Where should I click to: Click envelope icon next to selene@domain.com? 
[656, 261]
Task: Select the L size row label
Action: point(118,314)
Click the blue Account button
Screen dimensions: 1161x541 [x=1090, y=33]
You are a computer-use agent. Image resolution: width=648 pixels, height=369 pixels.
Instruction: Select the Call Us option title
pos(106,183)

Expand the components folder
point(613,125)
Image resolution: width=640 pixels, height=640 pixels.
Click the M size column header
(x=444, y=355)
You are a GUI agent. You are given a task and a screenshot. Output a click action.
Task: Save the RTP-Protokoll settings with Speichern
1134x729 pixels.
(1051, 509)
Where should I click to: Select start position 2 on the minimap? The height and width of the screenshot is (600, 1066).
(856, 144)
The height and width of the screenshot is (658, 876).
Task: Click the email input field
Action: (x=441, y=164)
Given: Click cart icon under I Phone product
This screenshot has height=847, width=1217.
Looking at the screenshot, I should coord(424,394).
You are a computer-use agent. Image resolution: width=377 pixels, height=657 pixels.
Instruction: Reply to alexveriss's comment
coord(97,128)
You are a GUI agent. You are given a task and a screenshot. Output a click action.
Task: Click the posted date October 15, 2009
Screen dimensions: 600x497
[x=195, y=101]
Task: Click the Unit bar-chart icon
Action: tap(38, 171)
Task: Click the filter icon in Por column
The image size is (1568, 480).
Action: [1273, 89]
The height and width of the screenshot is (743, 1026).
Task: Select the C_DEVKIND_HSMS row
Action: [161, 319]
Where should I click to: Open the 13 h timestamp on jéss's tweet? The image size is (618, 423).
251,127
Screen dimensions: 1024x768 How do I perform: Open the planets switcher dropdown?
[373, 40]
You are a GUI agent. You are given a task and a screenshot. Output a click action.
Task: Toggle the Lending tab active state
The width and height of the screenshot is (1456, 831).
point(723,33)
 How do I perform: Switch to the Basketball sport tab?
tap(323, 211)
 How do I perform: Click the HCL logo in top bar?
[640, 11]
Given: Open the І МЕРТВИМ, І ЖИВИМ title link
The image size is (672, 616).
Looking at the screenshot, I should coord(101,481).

═══

Reproduce the listing above, substituting "screen-navigation agent" for every occurrence of "computer-use agent" and leaving everything else unchanged.

**Right answer**
Where should I click to: Click envelope icon next to selene@domain.com? 
[656, 261]
Task: Select the L size row label
Action: point(118,314)
Click the blue Account button
Screen dimensions: 1161x541 [x=1090, y=33]
You are a screen-navigation agent. Image resolution: width=648 pixels, height=369 pixels.
Instruction: Select the Call Us option title
pos(106,183)

Expand the components folder
point(613,125)
Image resolution: width=640 pixels, height=640 pixels.
Click the M size column header
(x=444, y=355)
You are a GUI agent. You are given a task and a screenshot. Output a click action.
Task: Save the RTP-Protokoll settings with Speichern
1134x729 pixels.
(1051, 509)
Where should I click to: Select start position 2 on the minimap? The height and width of the screenshot is (600, 1066).
(856, 144)
The height and width of the screenshot is (658, 876).
Task: Click the email input field
Action: (x=441, y=164)
Given: Click cart icon under I Phone product
This screenshot has height=847, width=1217.
Looking at the screenshot, I should coord(424,394).
You are a screen-navigation agent. Image resolution: width=377 pixels, height=657 pixels.
Instruction: Reply to alexveriss's comment
coord(97,128)
You are a GUI agent. You are given a task and a screenshot. Output a click action.
Task: Click the posted date October 15, 2009
Screen dimensions: 600x497
[x=195, y=101]
Task: Click the Unit bar-chart icon
Action: tap(38, 171)
Task: Click the filter icon in Por column
The image size is (1568, 480).
Action: [1273, 89]
The height and width of the screenshot is (743, 1026).
Task: Select the C_DEVKIND_HSMS row
Action: [161, 319]
Where should I click to: Open the 13 h timestamp on jéss's tweet? The image size is (618, 423).
251,127
Screen dimensions: 1024x768 How do I perform: Open the planets switcher dropdown?
[373, 40]
You are a GUI agent. You are given a task and a screenshot. Output a click action.
Task: Toggle the Lending tab active state
The width and height of the screenshot is (1456, 831).
point(723,33)
 How do I perform: Switch to the Basketball sport tab?
tap(323, 211)
 How do I perform: Click the HCL logo in top bar?
[640, 11]
Given: Open the І МЕРТВИМ, І ЖИВИМ title link
The image size is (672, 616).
Looking at the screenshot, I should coord(101,481).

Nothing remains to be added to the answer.